A few search platforms and databases
If you are a scientist, by the time you make it through your undergraduate years, you will most likely encounter the PubMed, PubChem, and Google Scholar search engines. They are handy and free. But chances are you are not using them to their full potential. And if you are affiliated with an institution - be it academic, industry, or governmental - you may have access to some advanced search platforms. Below I have listed a few search platforms and databases - look for them on your information center’s website.
CAplus is a database available from CAS (Chemical Abstracts Service). If you are looking for chemical substances, this is the spot. (I will spare you my experiences with the physical version of Chemical Abstracts… for now.)
SciFinder is a search platform from CAS that is a reasonably user-friendly way to access the CAplus database. Although biologists shy away from SciFinder, there are sequence searching capabilities (BLAST, anyone?), it searches patent literature, and the alert notifications all make it a resource that biologists should learn.
STN is a search platform from CAS. It is the gold standard for chemical substance searching, and any thorough and comprehensive search will include an STN search. You can peruse the STN database summary sheets, including the CAplus database summary sheet, to learn more about what’s possible with an STN search. It is not user friendly. :)
Reaxys is available from Elsevier. It is a descendent of the Beilstein CrossFire platform. Comparing Reaxys and SciFinder is a great way to study personal preferences in a search engine, as well as subtle differences between how you access the same material through different databases.
EMBASE is a biomedical research database from Elsevier. It includes journals and conferences not captured by MEDLINE, so that it captures more references, but it also indexes its contents in such a way to really empower a knowledgeable searcher to find more granular information. Emtree indexing is similar to MeSH indexing. A search in EMBASE will almost always yield more hits than a search in MEDLINE.
The Ovid search platform can access many databases, including EMBASE and Ovid MEDLINE. You can search across multiple databases simultaneously (assuming you subscribe to those databases). In certain databases, you can even search the full text of a document, not just the abstract.
Web of Science is a Clarivate product, so it also includes information sourced from Clarivate’s Derwent Innovation intellectual property platform.
Cortellis is a search platform from Clarivate that includes modules such as Competitive Intelligence (formerly the Internet Drug Database IDdb3), Drug Discovery Intelligence (formerly Integrity), Regulatory Intelligence, OFF-X and more. The Cortellis DDI dashboard is a fun tool for exploring research, and Cortellis CI is a good resource if you’re looking to dip your toes into patent information and analysis. You can also find Current Patents Gazette housed within the Cortellis CI platform. If you work in industry, Cortellis is a valuable tool for accessing a high level overview of research areas and patents.

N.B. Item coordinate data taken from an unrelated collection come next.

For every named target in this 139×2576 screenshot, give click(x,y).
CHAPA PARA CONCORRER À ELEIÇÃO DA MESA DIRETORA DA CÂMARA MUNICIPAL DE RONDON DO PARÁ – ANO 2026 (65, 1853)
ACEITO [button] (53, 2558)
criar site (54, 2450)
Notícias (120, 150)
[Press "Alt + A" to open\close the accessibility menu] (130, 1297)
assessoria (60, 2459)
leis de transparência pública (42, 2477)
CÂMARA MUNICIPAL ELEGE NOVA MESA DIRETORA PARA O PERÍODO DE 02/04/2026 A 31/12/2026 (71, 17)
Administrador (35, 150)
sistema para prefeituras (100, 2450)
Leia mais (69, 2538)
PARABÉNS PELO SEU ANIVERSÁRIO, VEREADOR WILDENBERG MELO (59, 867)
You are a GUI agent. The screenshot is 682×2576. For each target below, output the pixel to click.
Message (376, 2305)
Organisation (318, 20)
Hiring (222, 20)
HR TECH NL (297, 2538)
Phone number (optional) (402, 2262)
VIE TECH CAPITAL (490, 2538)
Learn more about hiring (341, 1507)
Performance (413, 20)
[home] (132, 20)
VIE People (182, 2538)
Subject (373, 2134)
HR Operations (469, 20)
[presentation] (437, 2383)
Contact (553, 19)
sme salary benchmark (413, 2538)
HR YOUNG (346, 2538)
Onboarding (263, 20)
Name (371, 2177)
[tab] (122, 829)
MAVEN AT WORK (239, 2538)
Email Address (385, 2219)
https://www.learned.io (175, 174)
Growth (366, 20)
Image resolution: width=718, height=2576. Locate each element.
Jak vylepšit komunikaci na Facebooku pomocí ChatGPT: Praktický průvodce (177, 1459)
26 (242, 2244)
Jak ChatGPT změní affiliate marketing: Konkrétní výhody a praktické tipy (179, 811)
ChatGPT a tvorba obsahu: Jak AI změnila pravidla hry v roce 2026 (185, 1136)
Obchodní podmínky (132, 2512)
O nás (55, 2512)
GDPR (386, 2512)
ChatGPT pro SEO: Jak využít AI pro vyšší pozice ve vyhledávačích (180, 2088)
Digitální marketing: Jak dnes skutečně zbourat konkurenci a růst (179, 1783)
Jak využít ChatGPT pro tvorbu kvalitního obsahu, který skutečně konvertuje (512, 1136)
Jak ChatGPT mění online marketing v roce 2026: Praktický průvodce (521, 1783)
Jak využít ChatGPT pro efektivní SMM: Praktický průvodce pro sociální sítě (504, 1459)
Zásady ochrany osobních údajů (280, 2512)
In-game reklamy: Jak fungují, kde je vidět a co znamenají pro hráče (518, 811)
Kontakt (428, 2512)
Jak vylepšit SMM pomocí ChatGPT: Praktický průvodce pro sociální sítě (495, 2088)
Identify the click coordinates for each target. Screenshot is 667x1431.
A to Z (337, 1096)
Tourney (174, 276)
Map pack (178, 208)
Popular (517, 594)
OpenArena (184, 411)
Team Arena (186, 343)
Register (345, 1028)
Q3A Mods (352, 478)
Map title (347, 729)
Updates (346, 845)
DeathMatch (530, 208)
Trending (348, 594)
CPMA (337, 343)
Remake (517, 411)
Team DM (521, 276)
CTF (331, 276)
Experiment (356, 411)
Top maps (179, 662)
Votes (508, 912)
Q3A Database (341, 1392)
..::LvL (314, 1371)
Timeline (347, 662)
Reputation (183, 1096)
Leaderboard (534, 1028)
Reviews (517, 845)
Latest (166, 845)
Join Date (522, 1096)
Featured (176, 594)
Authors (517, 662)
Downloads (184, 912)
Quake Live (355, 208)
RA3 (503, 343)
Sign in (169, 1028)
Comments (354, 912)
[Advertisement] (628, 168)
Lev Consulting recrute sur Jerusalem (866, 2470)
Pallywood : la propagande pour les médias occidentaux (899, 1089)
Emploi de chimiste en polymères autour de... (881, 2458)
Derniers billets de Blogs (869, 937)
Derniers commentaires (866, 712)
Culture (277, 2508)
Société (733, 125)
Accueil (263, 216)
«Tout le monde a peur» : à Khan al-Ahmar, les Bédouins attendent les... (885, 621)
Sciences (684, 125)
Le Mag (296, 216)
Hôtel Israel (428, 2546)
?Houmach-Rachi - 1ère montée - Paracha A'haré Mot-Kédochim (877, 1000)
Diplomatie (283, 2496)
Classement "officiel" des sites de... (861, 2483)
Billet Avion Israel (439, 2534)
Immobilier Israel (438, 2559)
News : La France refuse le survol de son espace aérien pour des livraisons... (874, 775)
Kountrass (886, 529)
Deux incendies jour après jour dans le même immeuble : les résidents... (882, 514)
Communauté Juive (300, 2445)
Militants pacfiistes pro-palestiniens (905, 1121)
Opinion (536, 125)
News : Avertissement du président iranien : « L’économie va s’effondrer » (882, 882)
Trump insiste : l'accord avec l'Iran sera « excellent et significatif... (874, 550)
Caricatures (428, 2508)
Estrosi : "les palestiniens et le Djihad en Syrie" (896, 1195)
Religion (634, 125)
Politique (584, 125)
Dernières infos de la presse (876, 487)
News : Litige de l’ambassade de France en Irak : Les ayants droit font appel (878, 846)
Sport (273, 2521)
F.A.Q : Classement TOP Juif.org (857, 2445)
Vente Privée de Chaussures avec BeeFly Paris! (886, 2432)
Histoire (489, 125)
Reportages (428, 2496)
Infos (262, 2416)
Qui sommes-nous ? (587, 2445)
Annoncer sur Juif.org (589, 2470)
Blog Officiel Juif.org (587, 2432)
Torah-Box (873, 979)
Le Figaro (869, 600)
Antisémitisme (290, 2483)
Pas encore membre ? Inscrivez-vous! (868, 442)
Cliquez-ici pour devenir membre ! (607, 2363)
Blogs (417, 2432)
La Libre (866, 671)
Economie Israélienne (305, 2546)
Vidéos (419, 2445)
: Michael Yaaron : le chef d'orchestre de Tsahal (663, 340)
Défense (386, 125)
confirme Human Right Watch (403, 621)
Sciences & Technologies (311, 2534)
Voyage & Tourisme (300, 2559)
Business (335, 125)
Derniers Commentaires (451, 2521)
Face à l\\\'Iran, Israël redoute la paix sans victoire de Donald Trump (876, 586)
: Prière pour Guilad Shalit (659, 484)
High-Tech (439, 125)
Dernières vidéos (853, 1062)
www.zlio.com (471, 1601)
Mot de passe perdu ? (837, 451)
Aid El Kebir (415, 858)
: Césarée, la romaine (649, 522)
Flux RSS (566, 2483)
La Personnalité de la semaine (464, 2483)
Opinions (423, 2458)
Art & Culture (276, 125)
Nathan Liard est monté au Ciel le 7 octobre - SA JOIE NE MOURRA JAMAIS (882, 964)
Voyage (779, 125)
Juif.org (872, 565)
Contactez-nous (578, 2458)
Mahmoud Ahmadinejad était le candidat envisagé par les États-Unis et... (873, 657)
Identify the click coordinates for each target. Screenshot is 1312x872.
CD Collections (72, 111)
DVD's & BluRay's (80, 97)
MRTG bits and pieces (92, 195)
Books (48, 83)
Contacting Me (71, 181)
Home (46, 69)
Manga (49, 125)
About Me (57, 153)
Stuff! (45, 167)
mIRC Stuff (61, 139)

One thing you will notice if you haven’t already… some of these platforms and databases are produced by the same companies (e.g., CAS, Elsevier, Clarivate) producing other information resources. Sometimes there is the potential for cross-platform integration.
Now what?
Everything in this post is information that your institution’s librarians or information scientists can share - but so many people assume that they know how to search. They don’t ask for help and they don’t learn about other available tools and resources. But information science is constantly growing and adapting, and it is well worth your time to learn more about what’s out there.
I hope to make this the first of a series of posts about search strategies. Future topics will include more about indexing, developing and refining a search strategy, ontologies, setting up effective literature alerts, knowledge graphs and citation maps, AI and natural language processing, and more. If you have any requests for specific topics, please ask.